I. Oturumun üçüncü konuşmasını ise “Avrupa’da ve Türkiye’de devletin eğitimdeki rolü ve ‘zorunlu eğitim’ tartışmaları” konusunda Prof. Dr. Hayri Kırbaşoğlu yaptı

Prof. Dr. Hayri Kırbaşoğlu konuşmasında önce Avrupa’daki eğitim faaliyetlerinin tarihi gelişimine değindi. “Zorunlu eğitimin ilk olarak İngiltere’de başladığını” hatırlatan Kırbaşoğlu, “batıda ailenin çocuğun eğitiminde tamamen söz sahibi olduğu ve istediği şekilde eğitim verme hakkına sahip olduğu” üzerinde durdu. Ardından “tek elden basmakalıp bir eğitim sisteminin dünyada eşine az rastlanır bir uygulama olduğu”na dikkat çekerek dünyadaki ve diğer İslam ülkelerindeki çeşitli ülkelerin eğitim sistemlerinden örnekler getirdi.

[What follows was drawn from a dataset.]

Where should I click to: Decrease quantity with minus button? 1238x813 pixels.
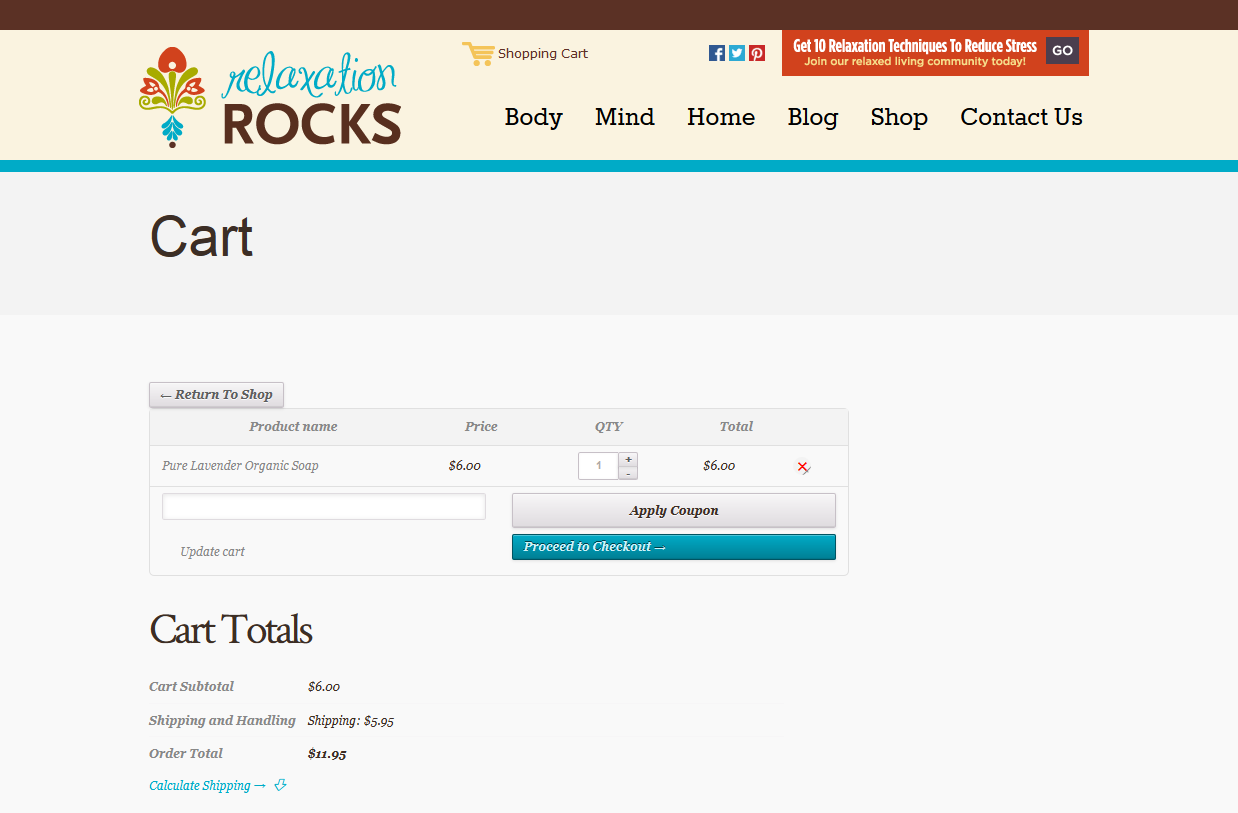[628, 473]
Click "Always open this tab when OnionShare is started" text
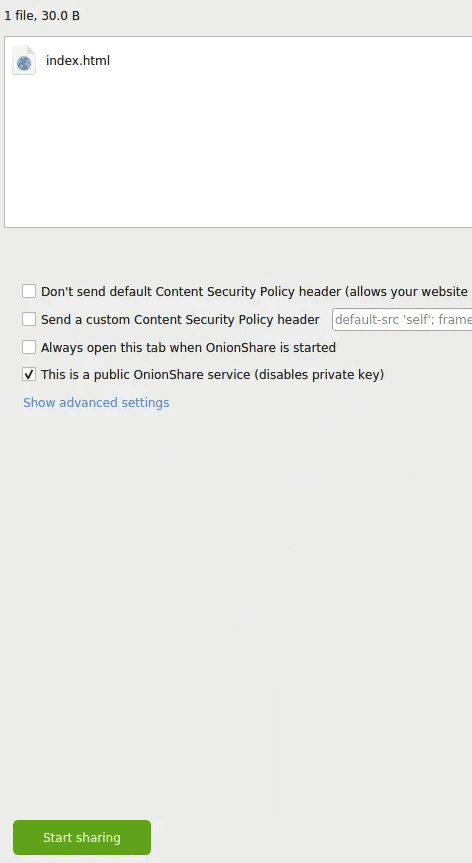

Konuşmada ayrıca ideolojik eğitimden ziyade kaliteli eğitime ağırlık verilmesi gereği üzerine vurgu yaparak “Eğitim tüm ideolojik düşüncelerden arınmalıdır ve iyi insan yetiştirmeye endekslenmelidir” dedi. Hayri Kırbaşoğlu, “ahlaklı nesiller yetiştiremeyen resmi ideolojinin tekelindeki eğitim sistemine karşı sivil mücadelenin demokratik ve liberal guruplar tarafından zaman zaman gündeme getirildiğini” hatırlattıktan sonra bu konuda İslami vakıf ve kuruluşların da bu halkaya katılmasının sevindirici olduğunu söyledi. “Türkiye’de Laikliğin adı dinin devletin kontrolü altına alınmasıdır” diyen Kırbaşoğlu; “İslami kesimin toplumun tüm kesimleri için toplumsal bir çözüm sunmasının ve aynı sistemin mağduru diğer kesimlerle ittifaklar geliştirmenin önemi” üzerinde durdu

I: Oturumun Dördüncü konuşmasını “Türk Ulus Devlet Politikalarının Üniversitelere etkisi” konusunda Eğitimci Mesut Hayati AVAN yaptı. İşte bu konuşmadan bazı pasajlar:

Osmanlının 19. yüz yılda batılılaşma sürecine girmesi yani içinde bulunduğu durumdan kurtula bilmek için Aydınlarını Avrupa’ya göndermesi Osmanlı aydınlarının batılılaşma sürecine girmesine neden oldu. Bu batılılaşma algısı sadece Osmanlının öngördüğü bir batılılaşma süreci olmadı hem askeri ve teknolojik düzeyde aynı zamanda kültürel düzeyde de bu süreç yaşanmaya başladı.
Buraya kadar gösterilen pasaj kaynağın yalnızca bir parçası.